Well, that’s what you did in 1975, because Lisp compilers were made out of the things people found down the sides of sofas. Now it’s no longer 1975 and you just tell the compiler that you want it to inline the function, please:

(declaim (inline factorial))
(defun factorial (n) ...)

and it will do that for you. So this use of macros is now purely historicl.

The second reason for macros where you really want functions is computing things at compile time. Let’s say you have lots of expressions like (factorial 32) in your code. Well, you could do this:

(defmacro factorial (expression)
 (typecase expression
   ((integer 0)
    (factorial/fn expression))
   (number
    (error "factorial of non-natural literal ~S" expression))
   (t
    `(factorial/fn ,expression))))

So the factorial macro checks to see if its argument is a literal natural number and will compute the factorial of it at macroexpansion time (so, at compile time or just before compile time). So a function like

(defun foo ()
 (factorial 32))

will now compile to simply return 263130836933693530167218012160000000. And, even better, there’s some compile-time error checking: code which is, say, (factorial 12.3) will cause a compile-time error.

Well, again, this is what you would do if it was 1975. It’s not 1975 any more, and CL has a special tool for dealing with just this problem: compiler macros.

(defun factorial (n)
 (do* ((k 1 (1+ k))
       (f k (* f k)))
      ((>= k n) f)))

(define-compiler-macro factorial (&whole form n)
 (typecase n
   ((integer 0)
    (factorial n))
   (number
    (error "literal number is not a natural: ~S" n))
   (t form)))

Now factorial is a function and works the way you expect — (funcall #'factoial ...) will work fine. But the compiler knows that if it comes across (factorial ...) then it should give the compiler macro for factorial a chance to say what this expression should actually be. And the compiler macro does an explicit check for the argument being a literal natural number, and if it is computes the factorial at compile time, and the same check for a literal number which is not a natural, and finally just says ’I don’t know, call the function’. Note that the compiler macro itself calls factorial, but since the argument isn’t a literal there’s no recursive doom.

So this takes care of the other antique use of macros where you would expect functions. And of course you can combine this with inlining and it will all work fine: you can write functions which will handle special cases via compiler macros and will otherwise be inlined.

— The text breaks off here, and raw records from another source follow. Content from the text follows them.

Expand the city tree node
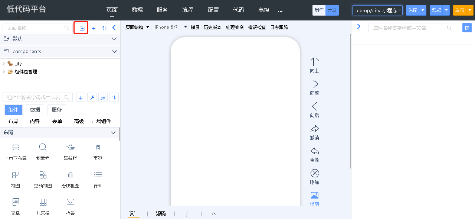Viewport: 475px width, 219px height. (x=4, y=64)
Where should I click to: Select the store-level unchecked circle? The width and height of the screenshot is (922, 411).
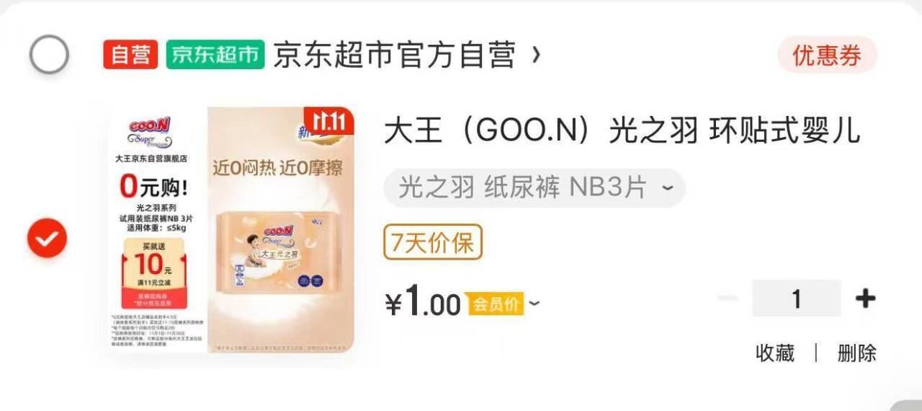tap(49, 54)
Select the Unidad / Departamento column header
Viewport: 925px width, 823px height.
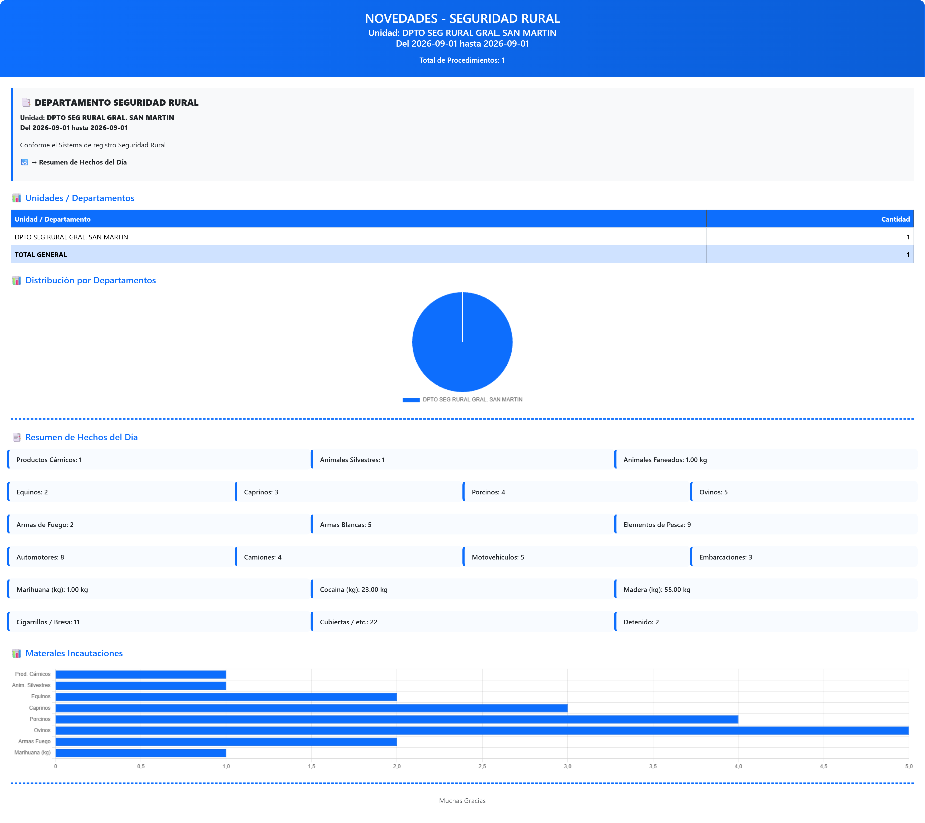[x=358, y=219]
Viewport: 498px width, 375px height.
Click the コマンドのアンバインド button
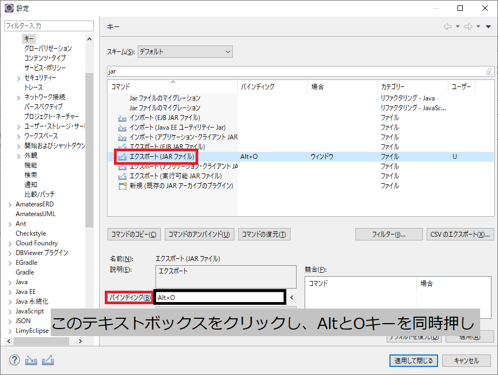click(199, 234)
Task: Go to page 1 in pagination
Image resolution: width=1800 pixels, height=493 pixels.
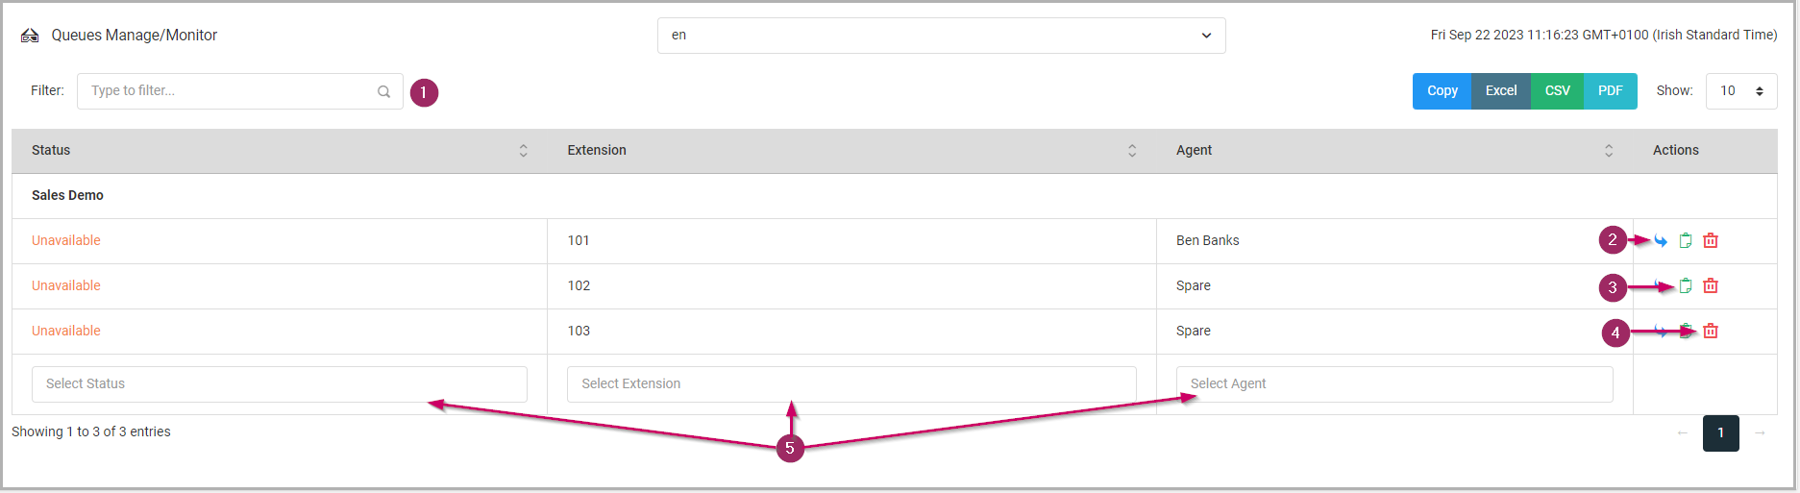Action: (1720, 433)
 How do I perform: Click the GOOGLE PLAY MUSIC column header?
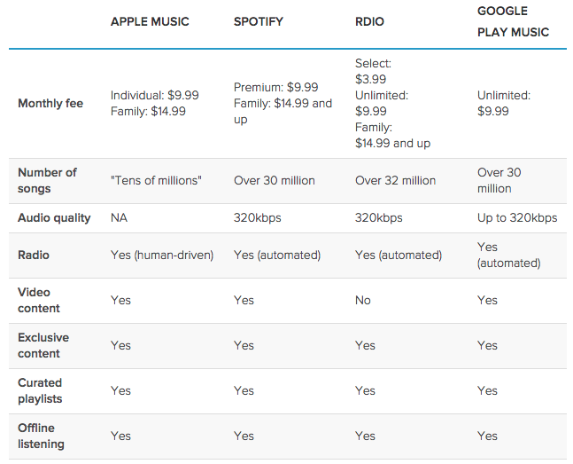pos(513,21)
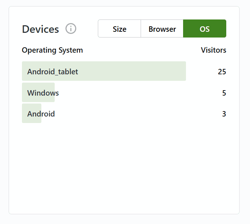
Task: Click visitor count 5
Action: [224, 93]
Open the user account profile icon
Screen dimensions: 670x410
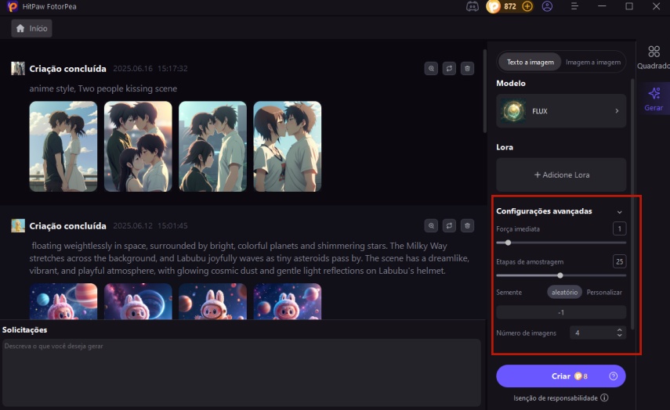coord(547,6)
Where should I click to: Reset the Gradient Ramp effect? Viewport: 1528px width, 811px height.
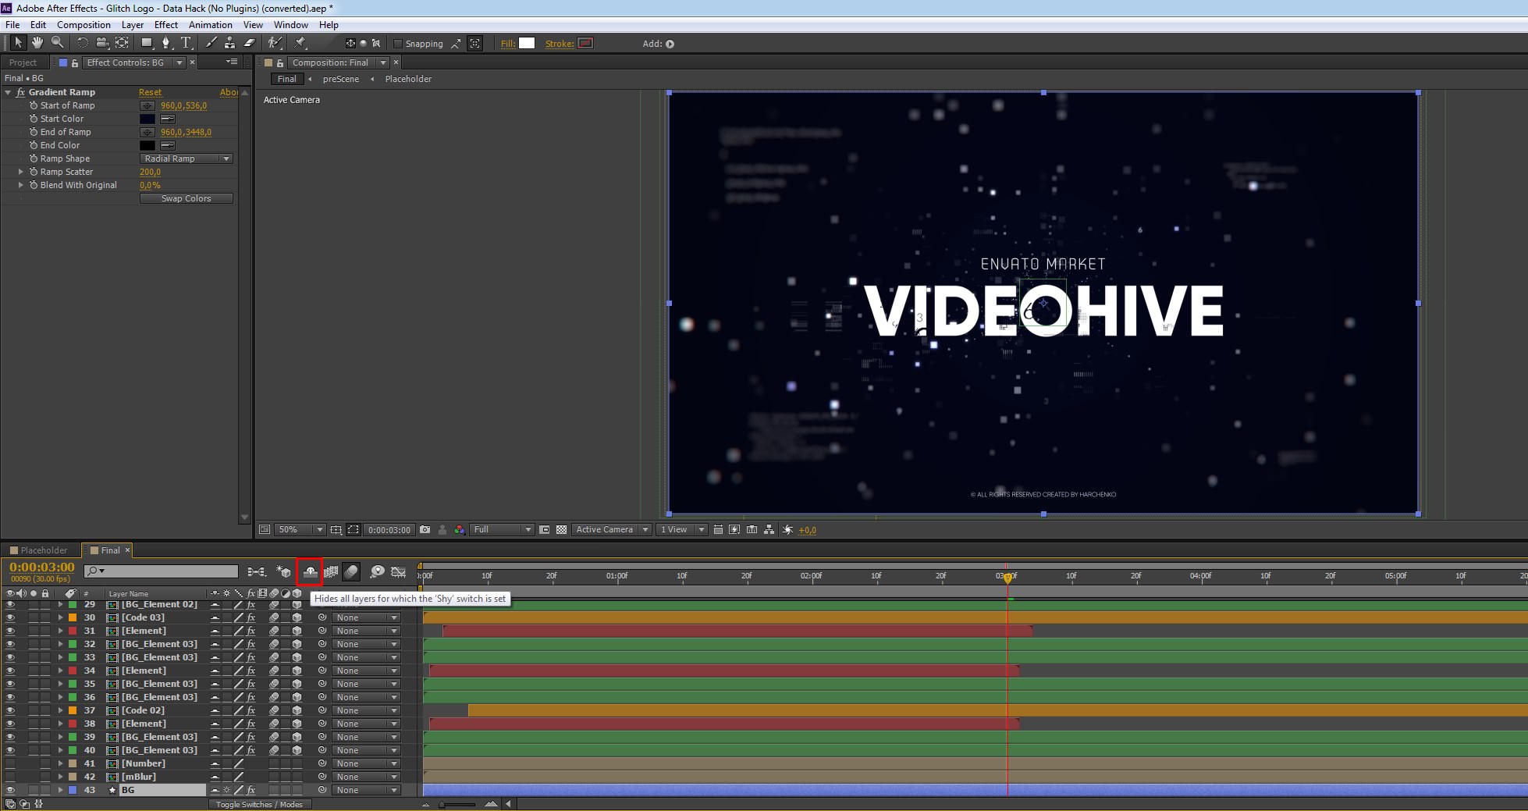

That leaves macros serving the purpose they are actually useful for: building languages.


Appendix: setting up trace-macroexpand

(use-package :org.tfeb.hax.trace-macroexpand)

;;; Don't restrict print length or level when tracing
(setf *trace-macroexpand-print-level* nil
      *trace-macroexpand-print-length* nil)

;;; Enable tracing
(trace-macroexpand)

;;; Trace the macros you want to look at ...
(trace-macro ...)

;;; ... and ntrace them
(untrace-macro ...)

  1. All the examples in this article are in Common Lisp except where otherwise specified. Other Lisps have similar considerations, although macros in Scheme are not explicitly functions in the way they are in CL. 

  2. This article originated as a message on the lisp-hug mailing list for LispWorks users. References to ‘LW’ mean LispWorks, although everything here should apply to any modern CL. (In terms of tail call elimination I would define a CL which does not eliminate tail self-calls in almost all cases under reasonable optimization settings as pre-modern: I don’t use such implementations.)